First you need to understand imaginary and complex numbers. This is the stuff that was covered in Algebra 2. If you don't know what an imaginary number is, stop reading this explanation because it will just confuse you. Basically all the point of the Mandelbrot set is squaring and adding complex numbers over and over:

A complex number has a real and an imaginary part, so when make a graph, you make the X axis correspond to the real part, and the Y axis to the imaginary part. This gives you a complex number for each pixel you graph. Make sense so far?

Then you go through each pixel you want to graph, and call it's corresponding complex number C. Then you take another variable, usually called z, you run it through this repeatedly:

z = z * z + C

You just keep running it through that equation over and over and over again. For most values of C, z will go to infinity. It will just keep gettting bigger and bigger and bigger, each time you do it. That's what you'd expect from "ordinary" real numbers. If you just keep adding and squaring, of course it's just going to keep getting bigger.

But a strange thing happens when you use complex numbers. Most of them do get bigger and bigger forever. But for a small set of them, instead of getting bigger, z just hovers around zero, and it never goes off to infinity. All the numbers that do this belong to the Mandelbrot set.

Not too hard to understand, I hope. The place it really starts to get interesting is when you get to the edge of the set. It's not like there's a smooth solid border between areas that belong to the set and those that don't, it's an infinitely detailed pattern that could never have been discovered without modern computing power.

I haven't read how the guy who created the "Buddha" image chose to represent the Mandelbrot set graphically, but the "standard" way is simply to use different colors to represent how fast each point goes off to infinity.

I'm sure there are better programs out there to graph fractals, but I wrote (in a couple hours) a Mandelbrot set graph generator for a class project back in college, if anyone wants to play with it:

http://linknoid.net/software/Fractals.exe


Regarding the question of what a fractal is, now that is a harder question, and I'm not going to tackle it in length here. I've read Benoit Mandelbrot's "The Fractal Geometry of Nature" where he explains it in great detail, but to sum it up, it's something that occurs in a fractional dimension. It's way beyond the scope of this explanation to explain what that really means, but by dimension, I'm referring to the same kind of dimensions as when you talk about a drawing or painting being in 2D, or the 3D of real objects, that kind of dimension.

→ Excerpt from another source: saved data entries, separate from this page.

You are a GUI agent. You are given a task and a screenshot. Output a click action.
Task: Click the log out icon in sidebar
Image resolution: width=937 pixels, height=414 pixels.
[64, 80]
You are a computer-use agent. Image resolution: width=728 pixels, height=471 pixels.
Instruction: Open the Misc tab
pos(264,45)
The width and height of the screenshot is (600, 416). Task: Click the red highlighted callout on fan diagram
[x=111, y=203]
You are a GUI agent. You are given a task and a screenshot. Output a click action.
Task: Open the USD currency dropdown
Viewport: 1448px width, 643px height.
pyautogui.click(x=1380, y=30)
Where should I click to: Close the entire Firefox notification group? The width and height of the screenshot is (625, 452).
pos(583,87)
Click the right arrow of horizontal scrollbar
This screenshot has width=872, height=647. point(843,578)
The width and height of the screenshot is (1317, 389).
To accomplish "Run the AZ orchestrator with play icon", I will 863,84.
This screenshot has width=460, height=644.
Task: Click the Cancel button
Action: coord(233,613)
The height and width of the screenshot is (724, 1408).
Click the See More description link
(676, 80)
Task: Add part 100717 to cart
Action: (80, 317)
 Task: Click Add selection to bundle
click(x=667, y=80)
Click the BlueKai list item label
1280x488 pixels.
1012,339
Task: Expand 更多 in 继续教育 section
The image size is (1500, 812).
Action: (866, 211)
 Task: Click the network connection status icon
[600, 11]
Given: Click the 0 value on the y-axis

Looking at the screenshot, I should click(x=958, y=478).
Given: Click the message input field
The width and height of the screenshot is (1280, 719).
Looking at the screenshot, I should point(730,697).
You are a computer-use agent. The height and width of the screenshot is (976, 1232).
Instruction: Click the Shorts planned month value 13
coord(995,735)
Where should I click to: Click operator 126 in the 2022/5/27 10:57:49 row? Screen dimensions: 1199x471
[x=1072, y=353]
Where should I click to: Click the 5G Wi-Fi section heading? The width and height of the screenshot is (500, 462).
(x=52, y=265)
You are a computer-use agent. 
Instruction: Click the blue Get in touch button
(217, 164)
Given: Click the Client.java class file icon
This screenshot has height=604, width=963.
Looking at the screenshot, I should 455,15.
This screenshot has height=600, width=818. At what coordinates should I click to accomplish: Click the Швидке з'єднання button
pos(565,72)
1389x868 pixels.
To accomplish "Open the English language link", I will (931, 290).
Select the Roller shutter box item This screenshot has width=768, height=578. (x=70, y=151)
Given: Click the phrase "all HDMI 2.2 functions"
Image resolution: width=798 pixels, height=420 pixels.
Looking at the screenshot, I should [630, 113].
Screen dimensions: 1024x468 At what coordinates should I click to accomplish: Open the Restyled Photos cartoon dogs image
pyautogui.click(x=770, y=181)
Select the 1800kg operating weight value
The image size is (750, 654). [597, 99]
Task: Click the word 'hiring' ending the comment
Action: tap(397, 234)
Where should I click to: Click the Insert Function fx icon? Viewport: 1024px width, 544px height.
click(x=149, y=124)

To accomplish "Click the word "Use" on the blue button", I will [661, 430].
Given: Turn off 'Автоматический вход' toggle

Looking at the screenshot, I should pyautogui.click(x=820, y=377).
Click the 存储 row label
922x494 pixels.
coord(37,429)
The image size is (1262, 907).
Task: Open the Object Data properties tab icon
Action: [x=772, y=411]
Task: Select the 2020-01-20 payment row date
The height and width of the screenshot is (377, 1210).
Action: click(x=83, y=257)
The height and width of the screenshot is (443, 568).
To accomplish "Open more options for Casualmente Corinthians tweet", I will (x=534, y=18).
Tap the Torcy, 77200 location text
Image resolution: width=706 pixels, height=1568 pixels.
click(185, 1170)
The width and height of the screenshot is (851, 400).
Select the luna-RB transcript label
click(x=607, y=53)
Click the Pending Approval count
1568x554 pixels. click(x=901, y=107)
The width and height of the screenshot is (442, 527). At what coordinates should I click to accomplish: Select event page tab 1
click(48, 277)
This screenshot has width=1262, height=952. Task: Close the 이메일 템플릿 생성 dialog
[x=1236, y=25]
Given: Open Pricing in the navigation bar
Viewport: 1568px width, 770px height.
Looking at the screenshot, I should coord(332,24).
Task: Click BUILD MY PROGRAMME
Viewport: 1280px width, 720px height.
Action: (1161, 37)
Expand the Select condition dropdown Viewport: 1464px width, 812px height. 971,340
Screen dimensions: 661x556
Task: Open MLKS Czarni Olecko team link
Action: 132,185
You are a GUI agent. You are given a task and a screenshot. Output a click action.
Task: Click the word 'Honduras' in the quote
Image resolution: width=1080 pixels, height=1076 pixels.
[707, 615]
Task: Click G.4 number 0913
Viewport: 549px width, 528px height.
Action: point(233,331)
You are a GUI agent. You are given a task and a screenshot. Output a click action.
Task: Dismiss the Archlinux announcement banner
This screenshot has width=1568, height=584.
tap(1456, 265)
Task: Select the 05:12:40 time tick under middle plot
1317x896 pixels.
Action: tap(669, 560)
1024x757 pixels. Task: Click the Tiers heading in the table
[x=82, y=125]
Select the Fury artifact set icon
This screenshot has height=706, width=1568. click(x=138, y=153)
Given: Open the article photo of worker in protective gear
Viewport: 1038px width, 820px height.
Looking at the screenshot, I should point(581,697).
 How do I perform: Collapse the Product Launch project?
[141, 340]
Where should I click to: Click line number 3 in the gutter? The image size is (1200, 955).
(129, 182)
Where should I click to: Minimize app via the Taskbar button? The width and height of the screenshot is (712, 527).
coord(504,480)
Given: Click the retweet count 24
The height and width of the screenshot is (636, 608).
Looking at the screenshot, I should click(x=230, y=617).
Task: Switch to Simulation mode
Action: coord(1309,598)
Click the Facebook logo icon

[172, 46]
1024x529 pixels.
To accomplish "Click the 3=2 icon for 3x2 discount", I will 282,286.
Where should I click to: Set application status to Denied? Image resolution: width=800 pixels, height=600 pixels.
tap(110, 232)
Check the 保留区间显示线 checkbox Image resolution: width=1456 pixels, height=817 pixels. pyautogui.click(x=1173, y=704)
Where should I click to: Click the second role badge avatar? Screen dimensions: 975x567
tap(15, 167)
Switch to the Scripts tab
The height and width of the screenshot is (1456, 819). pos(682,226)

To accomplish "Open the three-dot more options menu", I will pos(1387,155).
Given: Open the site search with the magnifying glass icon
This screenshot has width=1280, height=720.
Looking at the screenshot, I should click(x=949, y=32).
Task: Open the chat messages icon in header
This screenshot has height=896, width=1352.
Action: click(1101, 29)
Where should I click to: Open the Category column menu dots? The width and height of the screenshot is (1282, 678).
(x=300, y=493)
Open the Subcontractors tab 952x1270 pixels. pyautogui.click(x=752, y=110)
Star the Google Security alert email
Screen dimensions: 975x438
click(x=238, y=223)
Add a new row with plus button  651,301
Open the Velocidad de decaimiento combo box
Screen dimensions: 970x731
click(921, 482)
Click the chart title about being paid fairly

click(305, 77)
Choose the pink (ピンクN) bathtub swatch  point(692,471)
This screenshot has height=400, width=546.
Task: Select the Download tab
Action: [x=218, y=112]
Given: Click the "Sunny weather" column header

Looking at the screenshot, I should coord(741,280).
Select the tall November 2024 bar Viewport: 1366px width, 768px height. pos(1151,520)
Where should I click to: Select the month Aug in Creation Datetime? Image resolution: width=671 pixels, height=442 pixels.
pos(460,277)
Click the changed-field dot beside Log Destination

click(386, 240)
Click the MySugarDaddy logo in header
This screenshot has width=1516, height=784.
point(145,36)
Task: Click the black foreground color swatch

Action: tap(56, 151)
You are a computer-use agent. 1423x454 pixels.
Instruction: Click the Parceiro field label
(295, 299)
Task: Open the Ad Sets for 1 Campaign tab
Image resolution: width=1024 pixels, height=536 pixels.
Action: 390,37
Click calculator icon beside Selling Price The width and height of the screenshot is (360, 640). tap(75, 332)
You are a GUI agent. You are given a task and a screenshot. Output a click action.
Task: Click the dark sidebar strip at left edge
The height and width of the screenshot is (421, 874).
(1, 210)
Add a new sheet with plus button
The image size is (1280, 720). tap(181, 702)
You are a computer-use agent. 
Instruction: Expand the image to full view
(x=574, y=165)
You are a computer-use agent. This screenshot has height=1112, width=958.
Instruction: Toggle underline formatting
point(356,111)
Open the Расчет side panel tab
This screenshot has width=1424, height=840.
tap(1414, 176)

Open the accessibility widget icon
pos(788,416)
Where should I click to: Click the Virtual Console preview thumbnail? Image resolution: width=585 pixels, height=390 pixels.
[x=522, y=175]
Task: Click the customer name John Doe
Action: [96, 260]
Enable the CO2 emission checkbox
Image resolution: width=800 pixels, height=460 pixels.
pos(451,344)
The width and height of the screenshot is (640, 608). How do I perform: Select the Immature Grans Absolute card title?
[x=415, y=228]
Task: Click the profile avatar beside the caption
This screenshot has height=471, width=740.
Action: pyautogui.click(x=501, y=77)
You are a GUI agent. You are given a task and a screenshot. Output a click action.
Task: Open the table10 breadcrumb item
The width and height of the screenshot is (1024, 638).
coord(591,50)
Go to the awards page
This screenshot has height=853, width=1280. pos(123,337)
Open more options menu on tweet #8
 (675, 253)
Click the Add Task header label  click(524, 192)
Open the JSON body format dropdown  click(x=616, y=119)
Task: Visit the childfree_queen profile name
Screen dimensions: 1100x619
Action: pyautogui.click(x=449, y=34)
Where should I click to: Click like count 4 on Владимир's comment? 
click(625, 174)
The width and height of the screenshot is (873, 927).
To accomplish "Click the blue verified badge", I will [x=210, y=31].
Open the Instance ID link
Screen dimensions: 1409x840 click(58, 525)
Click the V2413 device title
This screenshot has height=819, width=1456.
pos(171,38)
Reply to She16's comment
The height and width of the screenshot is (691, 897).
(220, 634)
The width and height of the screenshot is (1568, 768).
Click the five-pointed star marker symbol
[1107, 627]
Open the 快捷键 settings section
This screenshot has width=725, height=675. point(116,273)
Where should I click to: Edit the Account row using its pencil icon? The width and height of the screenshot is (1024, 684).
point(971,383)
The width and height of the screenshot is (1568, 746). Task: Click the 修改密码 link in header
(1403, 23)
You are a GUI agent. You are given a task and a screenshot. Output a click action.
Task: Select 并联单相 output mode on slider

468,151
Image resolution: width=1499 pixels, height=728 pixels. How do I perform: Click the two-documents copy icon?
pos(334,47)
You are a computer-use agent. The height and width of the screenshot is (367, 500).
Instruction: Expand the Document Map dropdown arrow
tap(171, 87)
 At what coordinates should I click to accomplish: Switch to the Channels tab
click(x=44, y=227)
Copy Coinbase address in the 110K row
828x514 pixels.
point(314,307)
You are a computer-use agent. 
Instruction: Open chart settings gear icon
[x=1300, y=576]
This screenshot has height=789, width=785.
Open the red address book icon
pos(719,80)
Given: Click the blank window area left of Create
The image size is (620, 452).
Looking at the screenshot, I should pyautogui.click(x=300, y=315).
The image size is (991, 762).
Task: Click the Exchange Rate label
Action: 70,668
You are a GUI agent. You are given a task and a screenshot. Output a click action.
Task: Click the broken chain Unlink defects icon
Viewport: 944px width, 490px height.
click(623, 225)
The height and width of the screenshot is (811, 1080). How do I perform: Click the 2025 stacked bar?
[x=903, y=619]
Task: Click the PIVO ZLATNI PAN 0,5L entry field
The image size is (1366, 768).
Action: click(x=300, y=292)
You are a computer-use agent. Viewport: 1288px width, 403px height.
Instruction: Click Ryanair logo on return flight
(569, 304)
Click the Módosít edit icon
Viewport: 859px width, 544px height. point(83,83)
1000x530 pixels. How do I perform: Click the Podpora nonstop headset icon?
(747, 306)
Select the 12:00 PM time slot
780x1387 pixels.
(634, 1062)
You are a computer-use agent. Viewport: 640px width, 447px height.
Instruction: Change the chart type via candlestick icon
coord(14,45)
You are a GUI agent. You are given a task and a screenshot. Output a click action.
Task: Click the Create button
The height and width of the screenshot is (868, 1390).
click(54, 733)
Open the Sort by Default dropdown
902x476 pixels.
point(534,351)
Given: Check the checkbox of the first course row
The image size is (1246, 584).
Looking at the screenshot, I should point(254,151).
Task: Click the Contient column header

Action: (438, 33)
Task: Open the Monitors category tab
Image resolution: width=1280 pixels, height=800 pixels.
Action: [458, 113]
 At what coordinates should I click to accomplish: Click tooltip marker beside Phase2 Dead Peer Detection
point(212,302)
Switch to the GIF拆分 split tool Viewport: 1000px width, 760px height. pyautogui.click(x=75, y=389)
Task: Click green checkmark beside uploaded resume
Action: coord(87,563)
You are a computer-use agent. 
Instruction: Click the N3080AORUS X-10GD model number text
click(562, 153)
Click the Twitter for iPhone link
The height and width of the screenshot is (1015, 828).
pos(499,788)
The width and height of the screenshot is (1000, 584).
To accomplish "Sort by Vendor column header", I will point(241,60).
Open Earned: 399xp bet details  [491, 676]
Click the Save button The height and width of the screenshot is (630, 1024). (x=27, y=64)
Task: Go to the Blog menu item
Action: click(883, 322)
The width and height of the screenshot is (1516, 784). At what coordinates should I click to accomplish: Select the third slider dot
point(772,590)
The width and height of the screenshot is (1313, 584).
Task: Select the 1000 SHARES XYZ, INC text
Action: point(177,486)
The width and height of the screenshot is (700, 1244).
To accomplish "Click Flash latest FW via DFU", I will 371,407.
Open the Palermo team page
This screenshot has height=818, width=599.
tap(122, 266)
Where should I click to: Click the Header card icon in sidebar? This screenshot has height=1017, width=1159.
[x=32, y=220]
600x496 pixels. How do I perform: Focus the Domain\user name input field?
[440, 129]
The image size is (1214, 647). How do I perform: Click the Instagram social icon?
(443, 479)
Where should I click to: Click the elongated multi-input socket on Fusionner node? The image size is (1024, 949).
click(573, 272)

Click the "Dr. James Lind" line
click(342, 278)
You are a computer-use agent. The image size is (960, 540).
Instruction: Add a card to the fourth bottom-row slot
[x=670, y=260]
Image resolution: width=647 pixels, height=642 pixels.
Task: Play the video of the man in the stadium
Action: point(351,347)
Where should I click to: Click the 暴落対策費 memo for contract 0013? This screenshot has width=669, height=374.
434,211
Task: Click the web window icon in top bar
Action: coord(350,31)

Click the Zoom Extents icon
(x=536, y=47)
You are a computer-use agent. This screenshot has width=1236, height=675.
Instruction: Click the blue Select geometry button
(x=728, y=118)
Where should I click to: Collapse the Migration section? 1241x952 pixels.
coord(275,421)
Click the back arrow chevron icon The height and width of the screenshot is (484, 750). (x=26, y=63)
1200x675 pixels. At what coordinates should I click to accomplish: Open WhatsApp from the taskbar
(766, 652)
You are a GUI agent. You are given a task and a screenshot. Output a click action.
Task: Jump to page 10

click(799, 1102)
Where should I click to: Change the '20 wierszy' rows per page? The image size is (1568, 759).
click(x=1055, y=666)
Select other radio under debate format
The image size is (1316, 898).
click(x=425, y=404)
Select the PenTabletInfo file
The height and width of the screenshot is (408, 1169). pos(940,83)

And a fractal is something that isn't 2D, or 3D, or even 1D, but something that falls in between, a fractional dimension.

OK, well, I can't help myself, just a short explanation:

If I ask you, how long is the coastline of England, you could get out a map and try to measure it with a ruler. But since you can't measure all the cracks and crevices with any detail, you'll just get a rough estimate. If you go there and drive along the coast, you'll get a larger number because you'll wind around a lot, making it longer. As you get more and more accurate in measuring the length of the coastline, you keep finding it gets longer and longer, until eventually you'll say it's infinitely long. But how can it be? It's not really inifinite in length. And if I try to measure the length in 2 dimensions, you would say it doesn't have any, because a measurement of length doesn't have any "area". So fractal geometry came to the rescue. It has a "length", but not in one dimension. The length exists in a fractional dimension. And fractals were created to try to describe these fractional dimensions.

Many fractals are artificial mathematical constructs, like the Mandelbrot set, but many have been found that describe things in nature, like the structure of a snowflake, or the shape of a cloud, etc. If you try to measure the length of the edge of the Mandelbrot set, as you zoom in, it grows in length just like the example of the coastline. And that's what defines a fractal. Fractals all exist in fractional dimensions. There are all kinds of fractals, and nature is full of them, but the one thing they have in common is that they are described by fractional dimensions.

I hope that answers your questions, Undertoad.